We look bizarre, mysterious, disarming, not easily deciphered.
Other walkers are free to chant and drum, but must follow immediately behind the nuns and monks to form a cohesive unit. Yet more trail behind in silence or chatting together. Weaker walkers might drop behind but risk being stranded. Two people carrying the final banner might drop back to support them.
So that is the picture, as far as I can convey it. Why call it sacred drama, or performance, or dream?
Sacred drama for me evokes the image of ceremony, antiquity, reenactment, a time before commercial media and automobiles, when people formed processions and with the devices of drama enacted the stories of their ancient teachings: the passion of Christ in the Via Crucis, the life of Rama in the Indian tradition. Our story: the Middle Passage, a journey of historical slavery, with a contemporary twist-racism.
Performance because of our costumes, our voices, our headdresses. Some wear colorful flowing gowns. Some shroud their heads, some are bald, some have flowing dreadlocks. We call out Japanese syllables, which for most people in the United States are meaningless, yet perhaps carry a universal sound and rhythm. I am an actor, becoming or carrying the spirit of an enslaved African back to the homeland. I am a white man sweating, possibly lugging and limping, walking in unity with black and Asian brothers and sisters.
And dream in how the procession might appear to others. This fast-paced line of walkers, not making much sense, passes thru a string of quotidian life bearing an inscrutable message. How is it to be interpreted?
Another question: how are we received in the Bronx and Harlem? I'd say mainly with smiles, questions, thumbs up. And also with shouts and suspicious looks. One black woman-if I heard her shouts properly-claimed to have gone way beyond being African. Some refuse our flyers. Young black men sometimes scowl. And from time to time white people malign the procession, especially if we are blocking their vehicles.

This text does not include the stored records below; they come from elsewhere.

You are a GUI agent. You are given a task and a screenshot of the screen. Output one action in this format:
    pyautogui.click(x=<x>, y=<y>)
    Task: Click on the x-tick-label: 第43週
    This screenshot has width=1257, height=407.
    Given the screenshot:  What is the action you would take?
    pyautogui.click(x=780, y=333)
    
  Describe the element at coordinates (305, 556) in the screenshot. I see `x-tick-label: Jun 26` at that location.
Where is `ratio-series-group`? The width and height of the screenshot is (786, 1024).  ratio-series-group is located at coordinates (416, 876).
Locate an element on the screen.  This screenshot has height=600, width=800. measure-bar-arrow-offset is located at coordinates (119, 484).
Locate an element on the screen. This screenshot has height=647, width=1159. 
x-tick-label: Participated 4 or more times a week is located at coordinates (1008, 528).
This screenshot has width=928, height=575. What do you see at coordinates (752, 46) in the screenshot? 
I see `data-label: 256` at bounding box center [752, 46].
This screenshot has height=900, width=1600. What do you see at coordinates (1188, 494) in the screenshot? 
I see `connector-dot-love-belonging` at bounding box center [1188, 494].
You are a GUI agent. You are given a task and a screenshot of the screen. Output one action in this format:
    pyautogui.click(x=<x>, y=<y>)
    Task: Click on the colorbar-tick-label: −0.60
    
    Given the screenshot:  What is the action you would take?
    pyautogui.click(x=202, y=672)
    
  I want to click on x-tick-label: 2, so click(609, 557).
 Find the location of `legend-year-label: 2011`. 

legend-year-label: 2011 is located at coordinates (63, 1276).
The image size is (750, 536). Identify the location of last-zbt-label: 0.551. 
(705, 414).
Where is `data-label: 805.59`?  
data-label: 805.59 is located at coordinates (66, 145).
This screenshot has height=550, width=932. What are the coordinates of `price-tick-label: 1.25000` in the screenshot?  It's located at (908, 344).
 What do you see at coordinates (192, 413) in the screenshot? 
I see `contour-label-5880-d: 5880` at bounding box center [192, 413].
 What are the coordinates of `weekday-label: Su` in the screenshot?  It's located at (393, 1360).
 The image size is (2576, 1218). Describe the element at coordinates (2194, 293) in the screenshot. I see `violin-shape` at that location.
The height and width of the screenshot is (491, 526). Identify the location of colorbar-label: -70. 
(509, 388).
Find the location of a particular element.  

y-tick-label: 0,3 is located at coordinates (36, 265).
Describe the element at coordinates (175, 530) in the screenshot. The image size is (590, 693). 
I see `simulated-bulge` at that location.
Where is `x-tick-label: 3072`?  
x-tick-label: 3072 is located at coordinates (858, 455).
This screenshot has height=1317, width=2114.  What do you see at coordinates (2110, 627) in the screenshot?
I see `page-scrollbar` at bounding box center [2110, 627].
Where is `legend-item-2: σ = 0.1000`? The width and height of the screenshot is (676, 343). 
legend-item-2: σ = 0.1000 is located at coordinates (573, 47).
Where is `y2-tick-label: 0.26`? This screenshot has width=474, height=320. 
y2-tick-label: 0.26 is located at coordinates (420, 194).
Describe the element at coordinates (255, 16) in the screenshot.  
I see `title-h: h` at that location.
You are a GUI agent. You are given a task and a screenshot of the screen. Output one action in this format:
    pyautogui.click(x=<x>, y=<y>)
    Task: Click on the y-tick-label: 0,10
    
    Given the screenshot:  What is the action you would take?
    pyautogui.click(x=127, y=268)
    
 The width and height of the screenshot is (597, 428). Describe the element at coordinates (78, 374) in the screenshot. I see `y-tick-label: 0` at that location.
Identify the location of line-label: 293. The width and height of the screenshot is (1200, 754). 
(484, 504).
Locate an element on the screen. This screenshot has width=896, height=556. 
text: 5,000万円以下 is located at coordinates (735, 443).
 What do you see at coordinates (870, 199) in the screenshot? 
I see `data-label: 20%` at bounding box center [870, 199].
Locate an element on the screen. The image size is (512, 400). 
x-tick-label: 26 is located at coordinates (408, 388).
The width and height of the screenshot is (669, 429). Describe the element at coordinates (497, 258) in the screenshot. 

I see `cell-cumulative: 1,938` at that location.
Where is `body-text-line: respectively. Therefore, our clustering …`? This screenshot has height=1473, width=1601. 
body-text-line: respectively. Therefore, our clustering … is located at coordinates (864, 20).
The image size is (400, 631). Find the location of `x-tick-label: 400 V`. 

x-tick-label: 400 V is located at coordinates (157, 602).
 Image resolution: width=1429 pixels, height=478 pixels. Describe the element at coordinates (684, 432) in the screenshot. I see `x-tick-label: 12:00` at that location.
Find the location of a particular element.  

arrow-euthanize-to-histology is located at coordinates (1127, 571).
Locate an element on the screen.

Ramona, speaking at a gathering recently, basing her imagery on what's been forming in the thinking of the people of color on our journey, interprets the Pilgrimage as a ship. (I can only hope to crudely outline her image.) We raise the sails early in the morning as we ourselves rise from sleep, to pray, fuel with food, pack, and be off. We point the ship eastward, toward Africa, the homeland of many of these sailors, to honor the continent, bring the ancestral spirits home. Our water is yet to be defined, perhaps the milieu of history and legend, imagery and story, the freedom struggles of enslaved Africans. Perhaps we sail on the river of Vincent Hardings's book, There is a River.
What propels our journey retracing the African slave trade journey, our attempt to uncover hidden history. We sail to help cleanse and heal this nation of an egregious past. And the wind, what is the wind?